As part of the experience, the Office for Inclusion and Diversity partnered with Moss Arts Center to include the performances in a pilot course that engaged participants, consisting of primarily university staff employees, who attended the play as a way of building cultural competence through performing arts.
The program, called Culture and Context Through the Performing Arts, is a professional development course that incorporates attendance at a live, in-person performance and a moderated follow-up discussion to increase openness and sensitivity to a culture different from the participant’s own. The program intends to increase awareness of a participant’s own culture and worldview while offering confidence and flexibility in approaching situations that are culturally unfamiliar.

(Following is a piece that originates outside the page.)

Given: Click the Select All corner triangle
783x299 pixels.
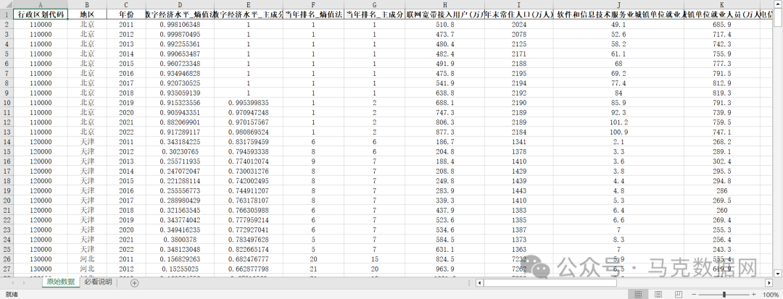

Studi’s story narrated the challenges of cultural identity, generational trauma, family obligation, guilt, longing, and modern love. She illustrated the fight against extinction for Native people as she walked the same path her great-grandparents walked during the forced relocation of 17,000 Cherokee people from their homelands.
Studi wove together the consciousness of the past with the experience of modern life. She wrestled with her own identity and detailed the lasting cultural loss created when her father was forced into an American Indian Residential School. She shared the burden of balancing family obligation with career ambition, and related the heartbreak and confusion of being digitally ghosted.
“In a world where history is often left out of school curriculum and conversations about the past are often buried deep for fear of offending someone, it’s critical, in our path of being truly inclusive, that we open up these conversations, talk about the history, good and bad, and help each other heal and grow from our past and learn to navigate in the now in a respectful open dialogue where all people are welcome and feel safe,” said Tamarah Smith, business operations specialist with the Office of Summer and Winter Sessions, who is participating in the program.
The Culture and Context Through the Performing Arts program will offer a similar opportunity for learning and engagement in the spring.